Солнце заливало улицы взбудораженного Триполи. Прошло уже больше семи дней с тех пор, как умер Муаммар Каддафи. Национальный переходный совет официально провозгласил освобождение страны. Зеленая площадь снова получила свое старое название — площадь Мучеников, и накануне вечером на ней вновь собрались толпы жителей Триполи, выкрикивавших в эйфории: «Аллах!» и «Ливия!», после чего состоялся концерт революционных песен под грохот очередей из автоматов Калашникова. Жители каждого квартала купили и зарезали перед мечетью одногорбого верблюда, чтобы разделить его с беженцами из разоренных войной городов. Все повторяли друг другу такие слова, как «единство», «солидарность», «счастливые, как никогда в человеческой истории». А также оглушенные, опьяневшие. Неспособные снова приступить к работе и вернуться к нормальному течению жизни. Ливия без Каддафи… Это было невероятно.

Разукрашенные автомобили продолжали ездить по городу, набитые повстанцами, которые сидели на капоте, на крыше, на дверцах, размахивая флагами. Они сигналили, каждый из них держал свое оружие как близкого друга, заслуживающего уважения, которого ведут на праздник.
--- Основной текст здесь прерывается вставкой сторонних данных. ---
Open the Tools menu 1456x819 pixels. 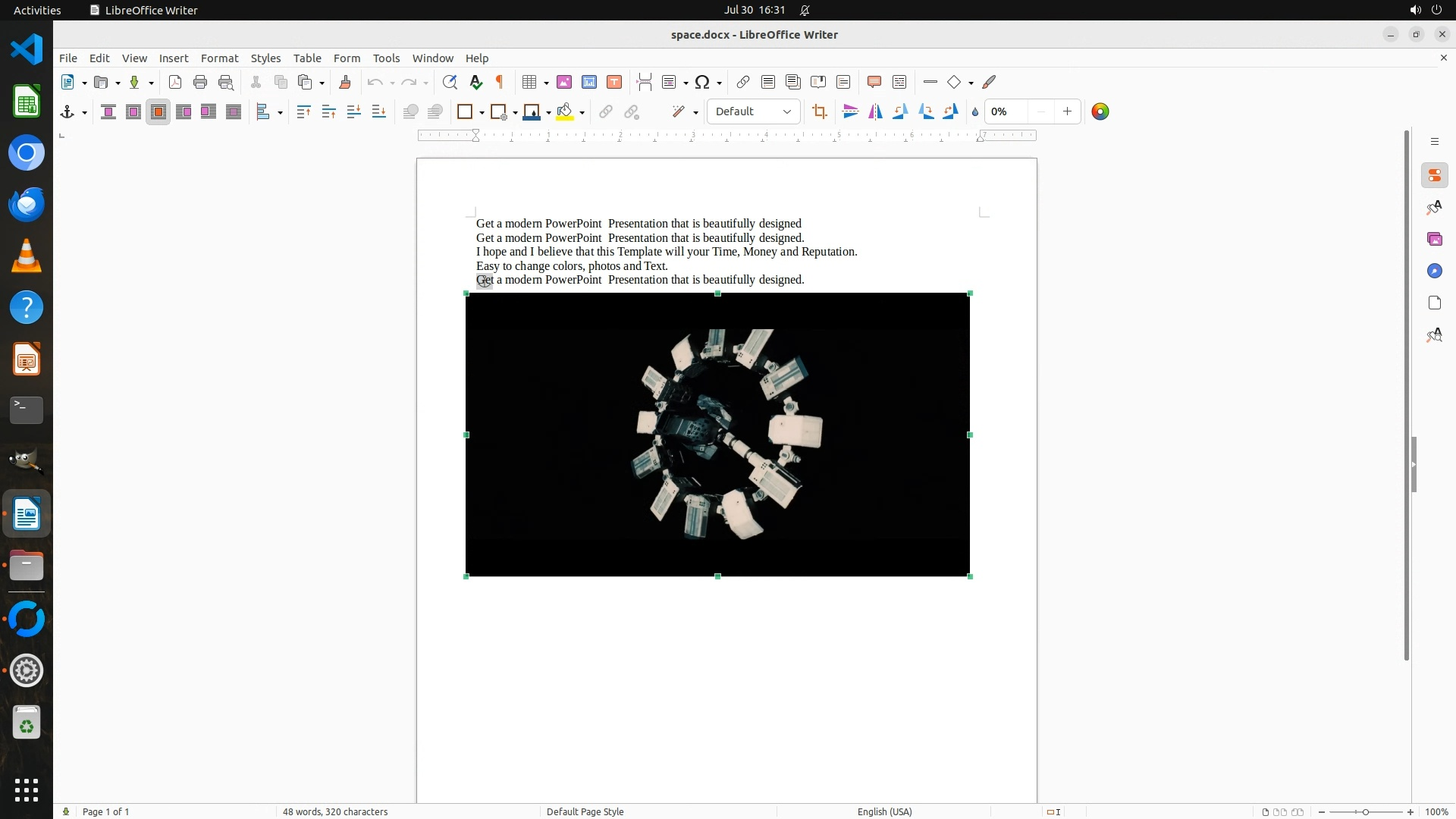(x=386, y=58)
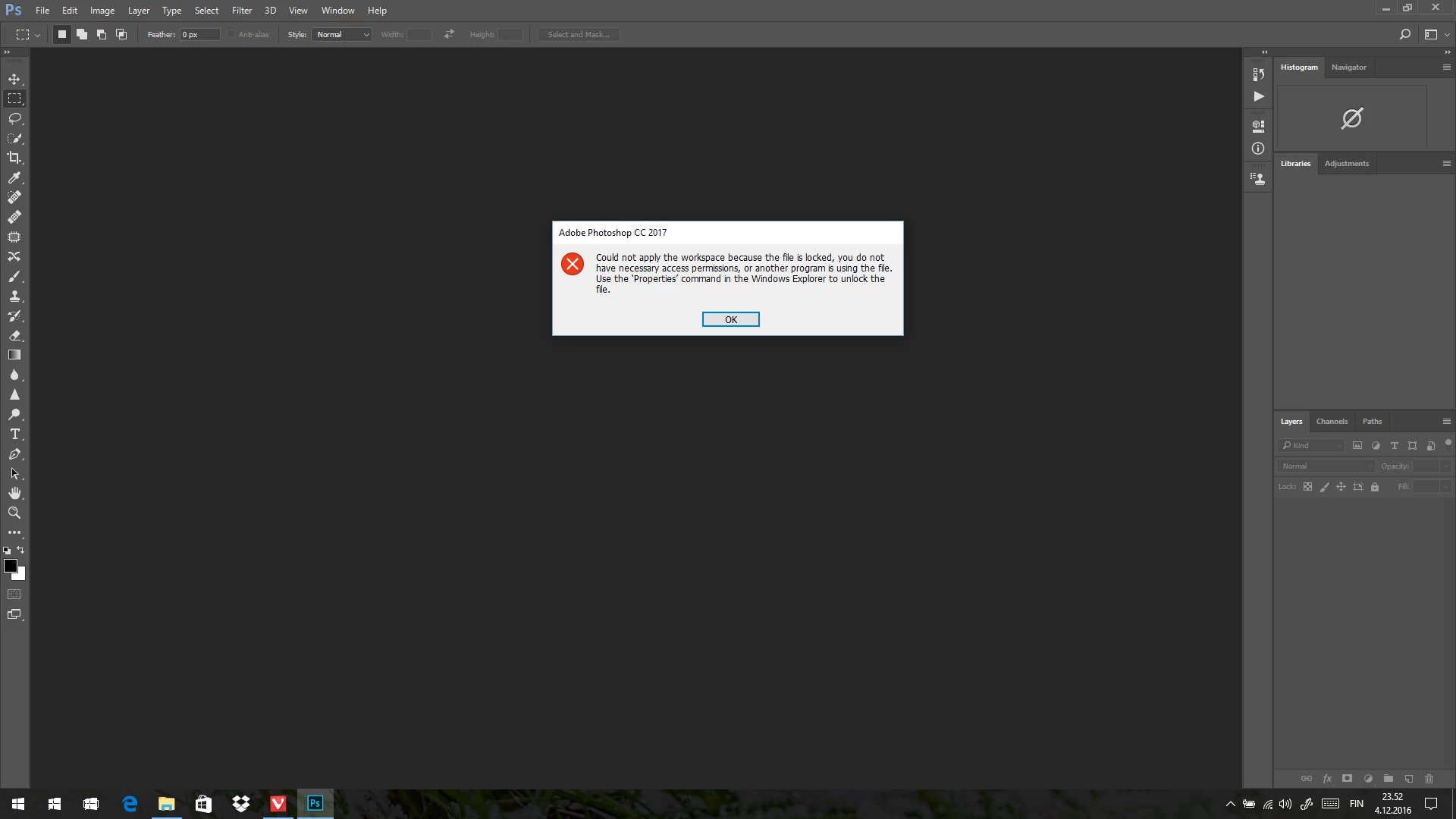Open the Filter menu
The image size is (1456, 819).
[x=242, y=11]
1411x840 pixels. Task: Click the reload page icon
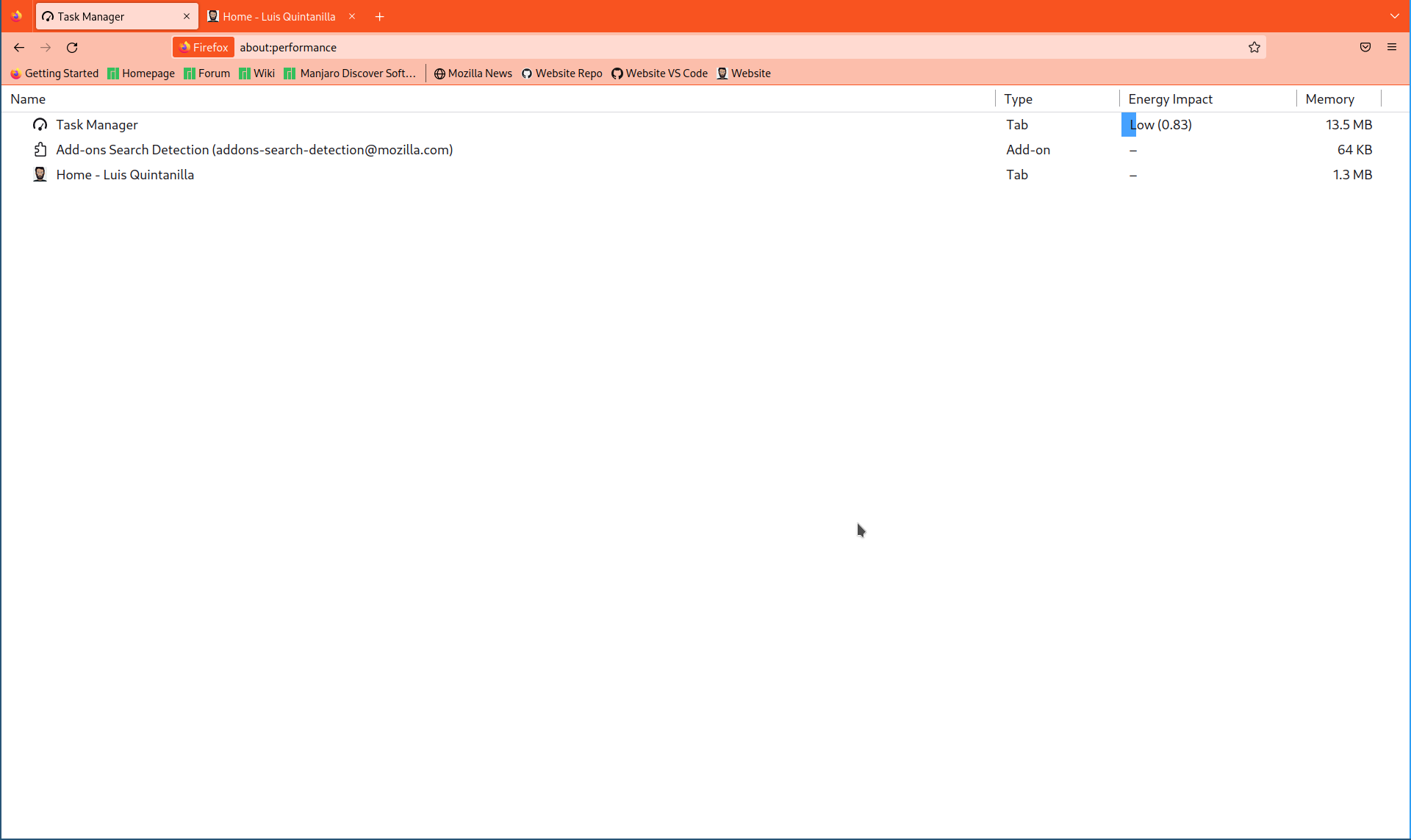tap(72, 47)
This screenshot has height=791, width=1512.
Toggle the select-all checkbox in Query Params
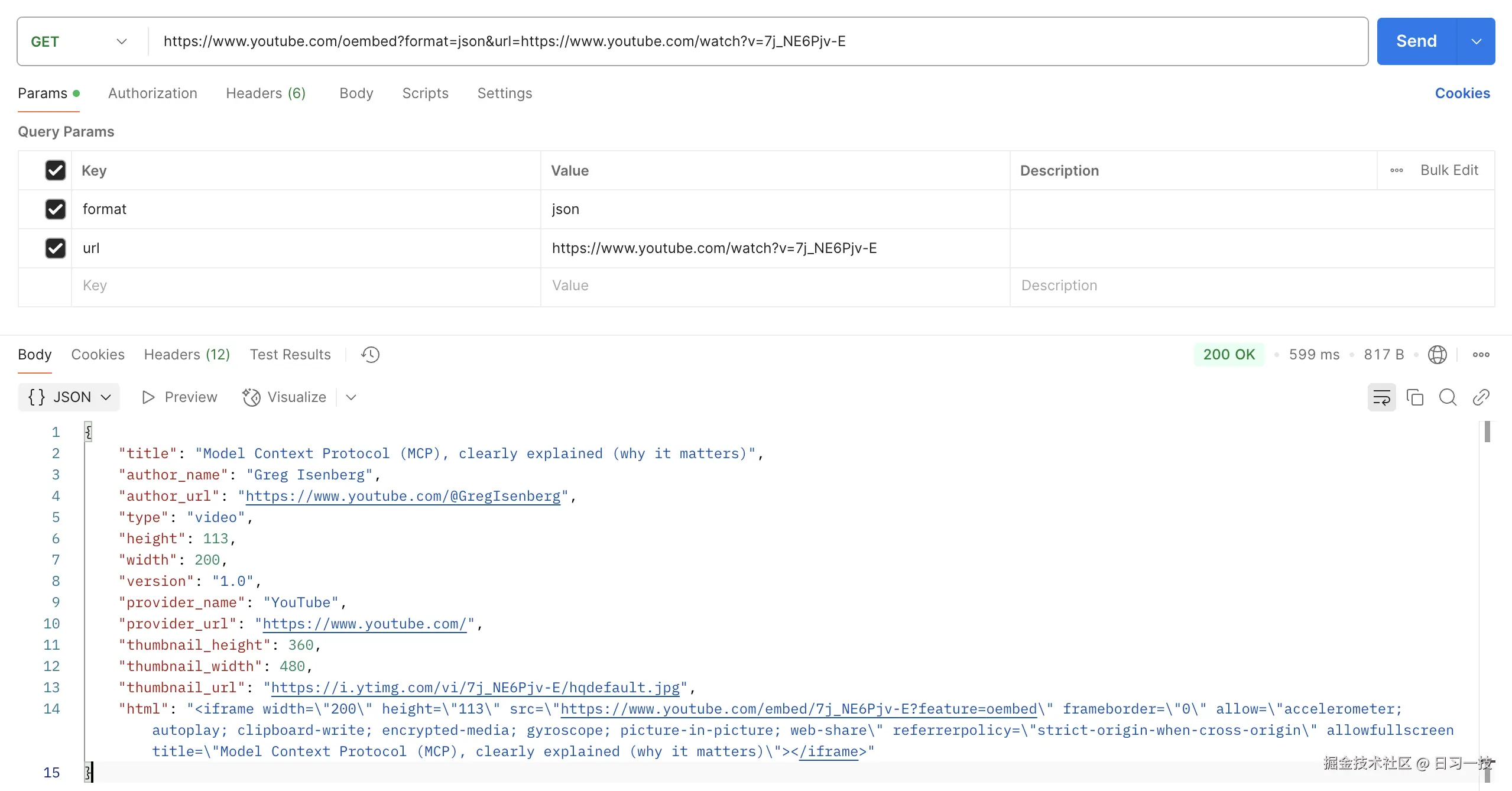(x=55, y=170)
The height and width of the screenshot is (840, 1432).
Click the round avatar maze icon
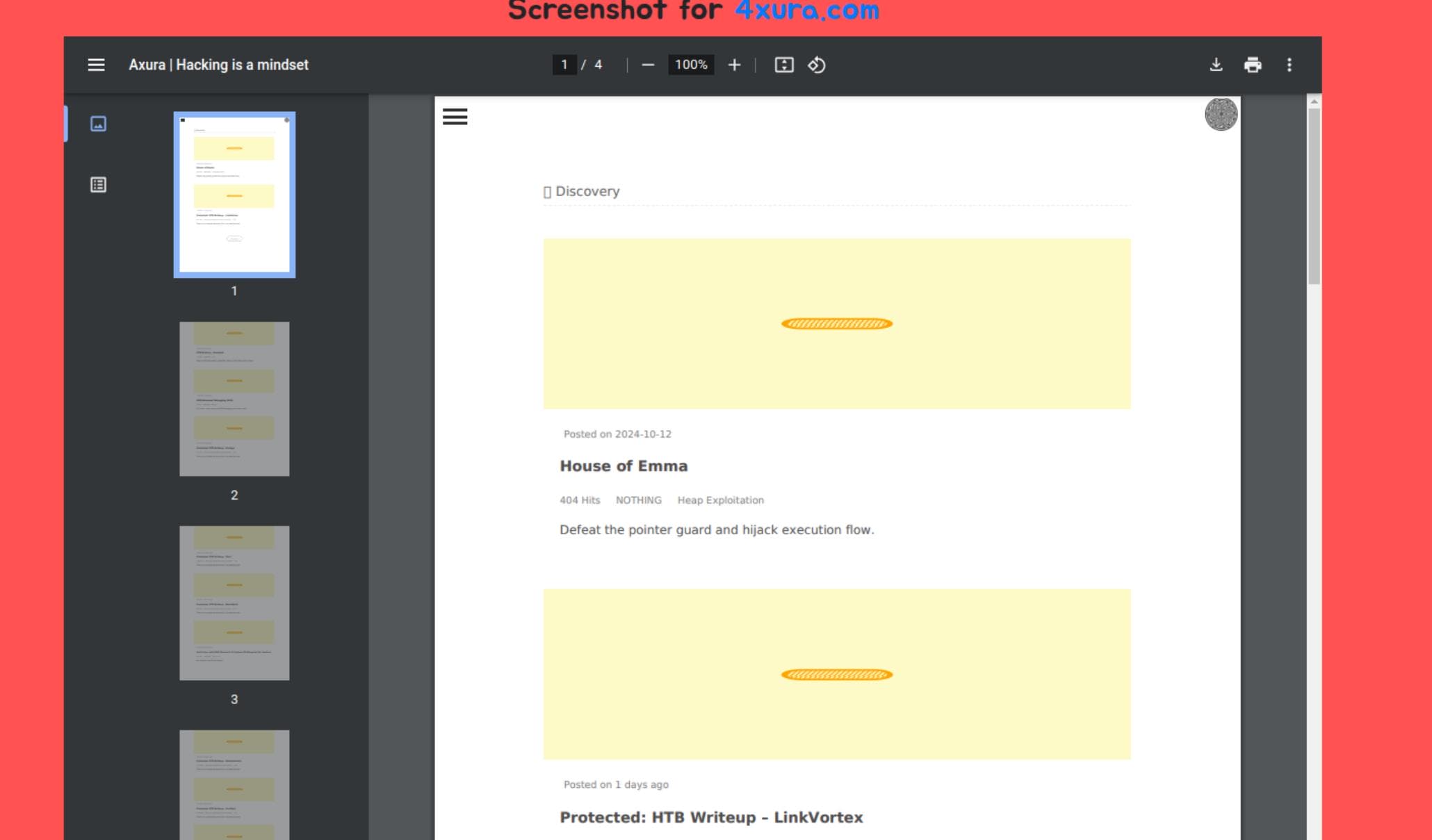point(1221,114)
Они кричали «Аллах акбар!», обнимались, показывали пальцами «V» — знак победы; на головах у них, как у пиратов, были повязаны красно-черно-зеленые платки, или же те виднелись на рукавах, и было совсем не важно, что не все сражались с первого дня с такой же отвагой. Как бы то ни было, после падения Сирта, последнего бастиона Вождя, и его молниеносной смертной казни все называли себя повстанцами.